__Description of the task__.
The answer should be an exact copy of the lines from the line with "Image resolution: width=1280" through the last line of the entries, and no other lines.

__Records shown__.
=== Section Start ===
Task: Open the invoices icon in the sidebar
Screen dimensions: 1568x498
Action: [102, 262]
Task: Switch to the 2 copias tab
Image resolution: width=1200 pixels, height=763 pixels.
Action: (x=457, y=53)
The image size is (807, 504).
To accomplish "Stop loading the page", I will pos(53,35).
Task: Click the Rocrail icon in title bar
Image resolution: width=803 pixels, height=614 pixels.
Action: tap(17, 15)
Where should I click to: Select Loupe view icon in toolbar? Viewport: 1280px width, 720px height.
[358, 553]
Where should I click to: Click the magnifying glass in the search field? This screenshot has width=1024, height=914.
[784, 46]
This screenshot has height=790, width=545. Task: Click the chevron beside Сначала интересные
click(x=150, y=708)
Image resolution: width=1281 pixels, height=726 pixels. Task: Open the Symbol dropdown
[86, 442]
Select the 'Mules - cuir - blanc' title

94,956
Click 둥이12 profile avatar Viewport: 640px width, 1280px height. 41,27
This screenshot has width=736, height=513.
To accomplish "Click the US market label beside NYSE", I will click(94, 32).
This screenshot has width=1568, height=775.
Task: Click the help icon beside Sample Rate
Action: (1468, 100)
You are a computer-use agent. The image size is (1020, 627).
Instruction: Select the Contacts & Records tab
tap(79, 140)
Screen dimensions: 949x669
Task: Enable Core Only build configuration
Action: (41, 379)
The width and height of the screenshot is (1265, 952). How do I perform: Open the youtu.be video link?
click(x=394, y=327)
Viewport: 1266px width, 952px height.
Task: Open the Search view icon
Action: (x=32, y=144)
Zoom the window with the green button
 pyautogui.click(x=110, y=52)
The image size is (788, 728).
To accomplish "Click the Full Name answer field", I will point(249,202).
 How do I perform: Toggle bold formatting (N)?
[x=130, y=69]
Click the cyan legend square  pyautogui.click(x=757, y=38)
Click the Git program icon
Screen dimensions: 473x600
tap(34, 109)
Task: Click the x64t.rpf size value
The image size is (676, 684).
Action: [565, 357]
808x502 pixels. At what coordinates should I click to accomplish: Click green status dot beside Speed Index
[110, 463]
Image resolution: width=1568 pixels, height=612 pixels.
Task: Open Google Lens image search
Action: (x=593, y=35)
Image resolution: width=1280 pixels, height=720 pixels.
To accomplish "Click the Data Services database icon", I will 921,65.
=== Section End ===
__Reply__.
Image resolution: width=1280 pixels, height=720 pixels.
To accomplish "Click the Data Services database icon", I will 921,65.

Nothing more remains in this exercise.